Lobster Crypt

Romano closes Lobster Ranch

Sometimes fresh seafood just isn't enough to keep a restaurant afloat, even when the main course is dressed like a cowboy and the joint's interior looks as if it were pilfered from a Sesame Street set. At least that's what Phil Romano (Macaroni Grill, Eatzi's, Fuddruckers, Cozymel's) may think about Lobster Ranch. After barely five months in business, Romano skewered the fledgling crustacean homestead in Preston Center on Monday. "It wasn't doing the sales that we wanted it to do, and I didn't think it had wheels on it," says Romano, who linked with real estate investor Luke Crosland to develop the New England seafood concept. "Man, I'm 63 years old. I got 40 years left of my life. If I got a project that I don't think meets the criteria to move along and expand, then I'm gonna zip it up." He adds that he has no plans to revive the ranch or craft another concept in the space. Romano gave this same zipper treatment to We Oui, his French restaurant in the Crescent that lasted just six months. Hope he isn't getting anything vital caught.

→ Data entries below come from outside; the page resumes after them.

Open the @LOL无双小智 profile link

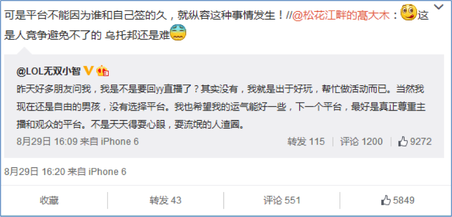[48, 71]
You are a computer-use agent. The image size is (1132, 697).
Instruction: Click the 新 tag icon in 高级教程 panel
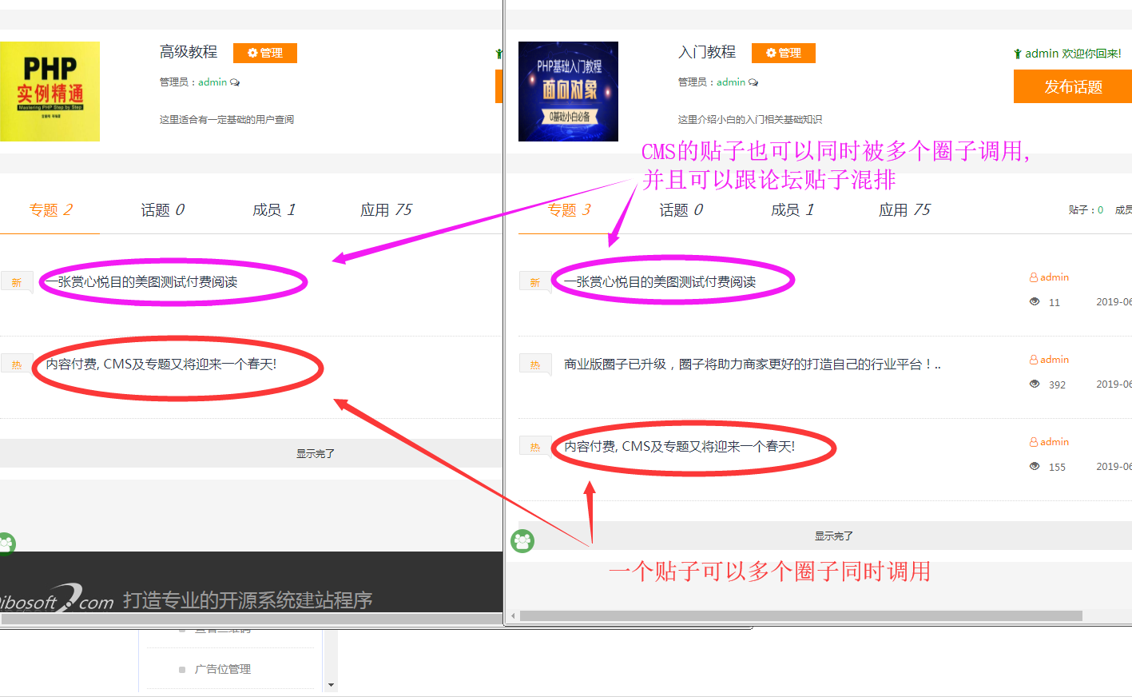pos(16,283)
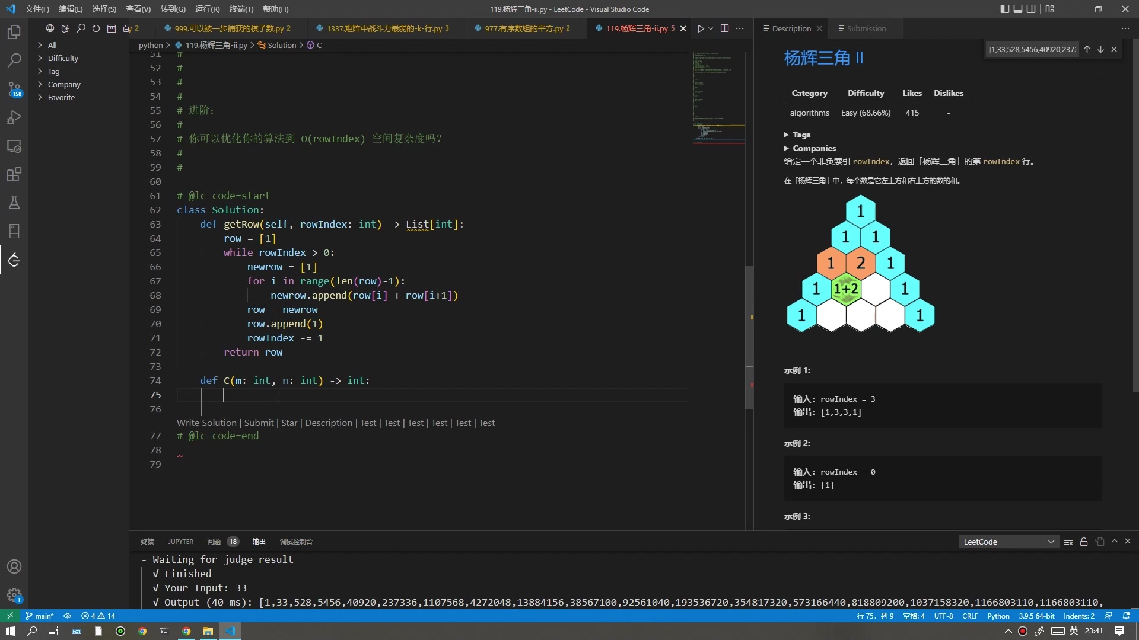The width and height of the screenshot is (1139, 640).
Task: Expand the Tags section in description panel
Action: 788,133
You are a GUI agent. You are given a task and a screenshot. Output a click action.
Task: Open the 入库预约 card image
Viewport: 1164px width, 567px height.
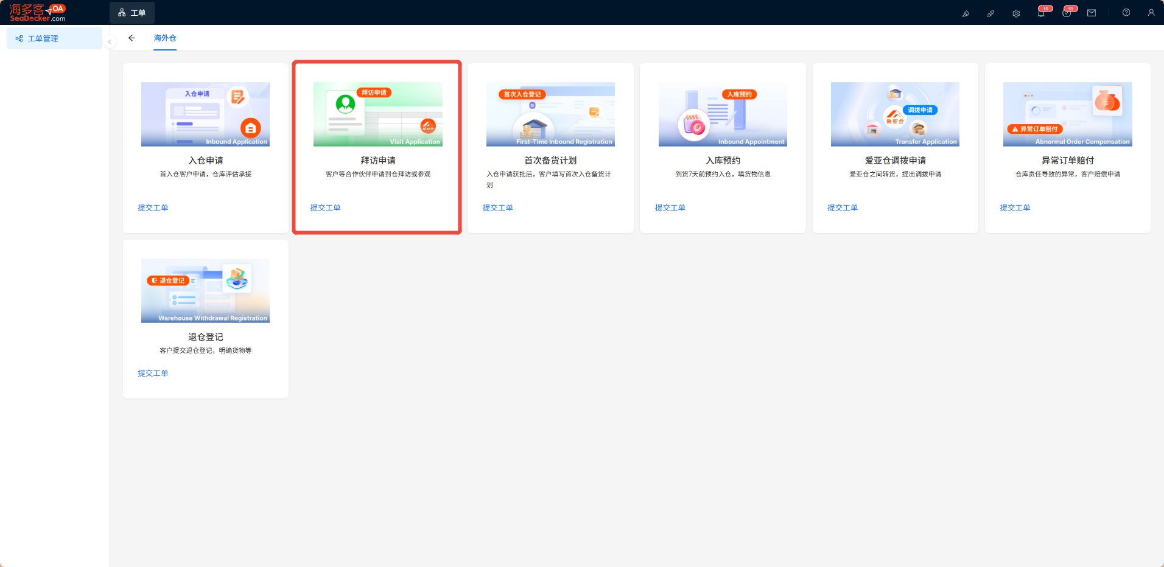pos(723,114)
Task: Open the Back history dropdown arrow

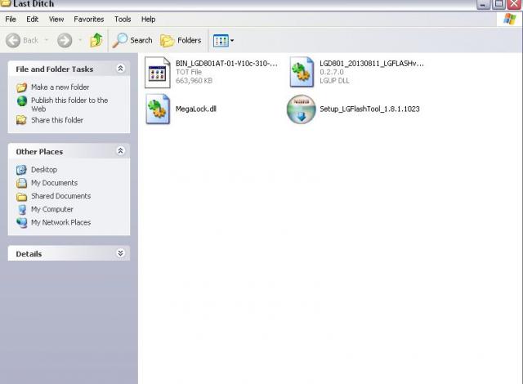Action: pos(46,40)
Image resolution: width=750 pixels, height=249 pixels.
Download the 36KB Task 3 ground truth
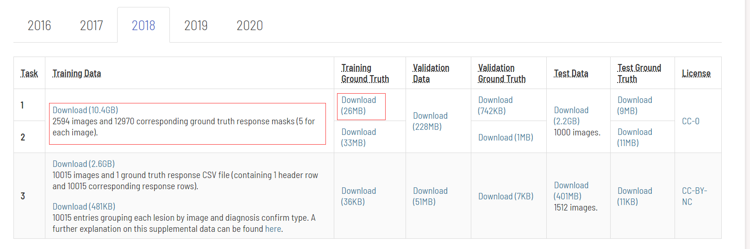(358, 191)
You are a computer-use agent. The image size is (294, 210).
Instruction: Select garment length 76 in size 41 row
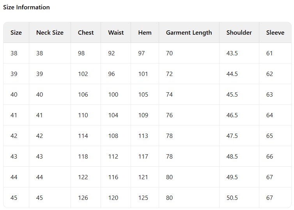tap(169, 115)
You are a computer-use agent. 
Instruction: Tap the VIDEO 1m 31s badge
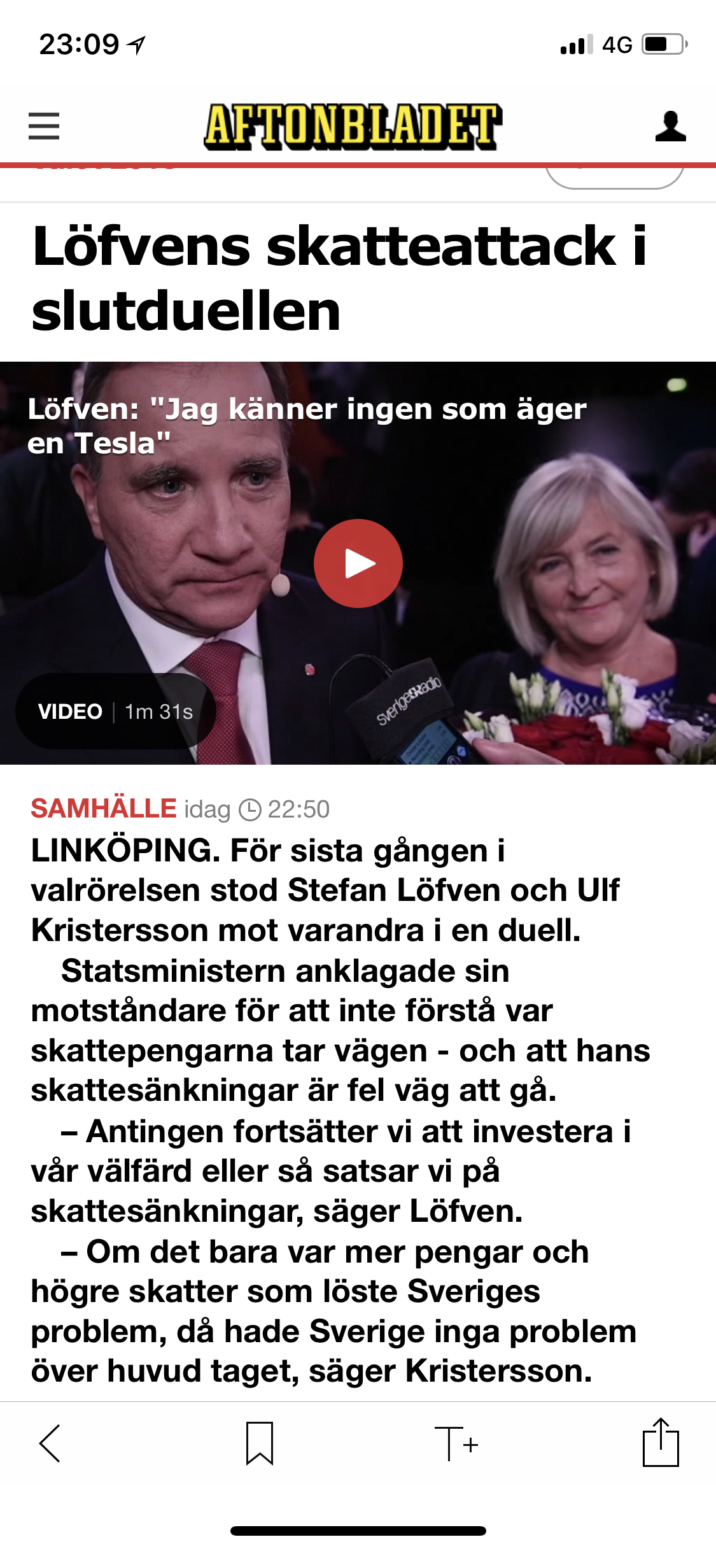pyautogui.click(x=115, y=711)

Romano isn't the only one bolting doors. Jeffrey Yarbrough shuttered his Liberty noodles restaurant on Lower Greenville Avenue this weekend just a week after he opened a new Liberty at the Pavilion shopping center on Lovers Lane near Inwood. Officially, Yarbrough says the move was a simple relocation. "It's the evolution of Liberty," he insists. "We knew it needed a bar and private dining." Yet he hints he hadn't originally planned to scuttle the place, and he has no definitive plans for his restaurant's carcass. "I'm talking to a couple of chefs about doing a very cool chef-driven concept there, and then I'm talking to someone about doing something casual there."...Steve Kelly, who assumed the executive chef post at Mi Piaci in the wake of departures by Todd Nelson and Joel Harloff, has left Phil and Janet Cobb's Tuscan restaurant...Rino Brigliadori, who founded Modo Mio (recently sold) in 1997 with his father (also named Rino), is poised to open another restaurant in a budding strip mall adjacent to Blue Mesa on the southeast corner of Highway 121 and the Dallas North Tollway. Rino's Ristorante, scheduled to open in January, will be a casual Italian restaurant serving moderately priced entrées topping out at around 15 bucks...Smith & Wollensky, the posh steak house founded in Manhattan in 1977, formally announced that it grabbed the cavernous Humperdink's Chophousespace (12,000 square feet on 2.3 acres of land) along the Tollway for some $3.75 million. Smith & Wollensky Restaurant Group, which generates some $70.6 million in annual (2001) sales via 15 restaurants around the country, plans to open its Dallas installation in the second quarter of next year. S&W's Manhattan unit is the largest-grossing à la carte restaurant in the nation.